Friday, October 2, 2009

India Pays For Lack Of Freight Vessel Regulation

Flagrant Safety Breaches Cost the Country Dear
Shipping News Feature

INDIA – The country is again counting the cost of slack regulation when it comes to salvage operations for wrecked vessels. Despite legislation to prevent freighters above 25 years old being hired by Indian companies this is claused to exclude foreign operators who charter such ships.

Safety standards suffer in a downturn (see previous article) and China’s thirst for raw materials can cause tragedy as in the recent case of the MV Black Rose. The vessel sank off Orissa last month with 23, 847 tonnes of iron ore fines, 924 tonnes of furnace oil, 50 tonnes of diesel and 40 tonnes of grease aboard.

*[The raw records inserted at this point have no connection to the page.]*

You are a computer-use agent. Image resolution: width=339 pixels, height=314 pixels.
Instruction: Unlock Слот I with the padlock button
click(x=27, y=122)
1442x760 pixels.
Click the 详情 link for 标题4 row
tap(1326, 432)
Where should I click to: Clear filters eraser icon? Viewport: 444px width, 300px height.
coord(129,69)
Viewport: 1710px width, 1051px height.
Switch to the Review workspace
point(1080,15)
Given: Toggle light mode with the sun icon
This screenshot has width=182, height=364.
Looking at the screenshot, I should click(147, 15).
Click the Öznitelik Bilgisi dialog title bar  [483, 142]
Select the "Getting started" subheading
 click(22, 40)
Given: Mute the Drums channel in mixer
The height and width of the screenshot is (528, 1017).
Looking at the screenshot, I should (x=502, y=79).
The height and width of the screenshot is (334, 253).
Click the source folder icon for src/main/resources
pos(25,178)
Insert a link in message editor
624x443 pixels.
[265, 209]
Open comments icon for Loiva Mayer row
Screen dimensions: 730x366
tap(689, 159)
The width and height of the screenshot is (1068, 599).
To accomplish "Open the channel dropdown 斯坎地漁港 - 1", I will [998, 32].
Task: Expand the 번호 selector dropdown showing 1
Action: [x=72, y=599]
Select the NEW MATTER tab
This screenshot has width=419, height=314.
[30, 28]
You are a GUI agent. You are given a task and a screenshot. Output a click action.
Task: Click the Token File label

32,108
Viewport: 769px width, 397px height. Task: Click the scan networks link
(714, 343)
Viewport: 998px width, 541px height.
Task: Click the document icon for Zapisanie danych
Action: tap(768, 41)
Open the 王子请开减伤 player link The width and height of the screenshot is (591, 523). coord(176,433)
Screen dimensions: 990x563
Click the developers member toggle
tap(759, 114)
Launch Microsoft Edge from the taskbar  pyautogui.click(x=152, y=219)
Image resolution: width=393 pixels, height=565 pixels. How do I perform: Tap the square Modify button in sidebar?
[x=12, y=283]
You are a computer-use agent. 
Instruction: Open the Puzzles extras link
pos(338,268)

Wildlife in the Bay of Bengal is significantly threatened by the leaking bulk carrier as work continues to minimise the effects of the spillage. Next week the rare Olive Ridley turtles are due to arrive at Agarnasi Island of the Gahirmatha Marine Sanctuary where they breed. The area is under threat, not only from the pollution, but because the bulk of the wreck causes localised current changes affecting the small beach area.

But what lies behind this tragedy? Had the Rose sunk in its territorial waters the responsibility for the clean up would lie squarely with the vessels insurers. But the Mongolian flagged Black Rose was uninsured; she allegedly carried forged papers which were for a different vessel, which is also the property of her owners Pacmar Shipping Pte Ltd.

When India’s rules to govern such tragedies were drafted they were frozen out by the lobbying power of a group of mutual indemnity insurers the IGP & I which traditionally supply cover for precisely this type of incident. The group members, all based out of India, work together indemnifying each other against loss.

So India is left to pick up the bill, the port authorities at Paradip are reportedly clearing the oil at their own expense with a view to suing the vessels owners who, despite the dangers of the monsoon season, chose to transport wet iron ore, a notoriously dangerous cargo, in the name of profit.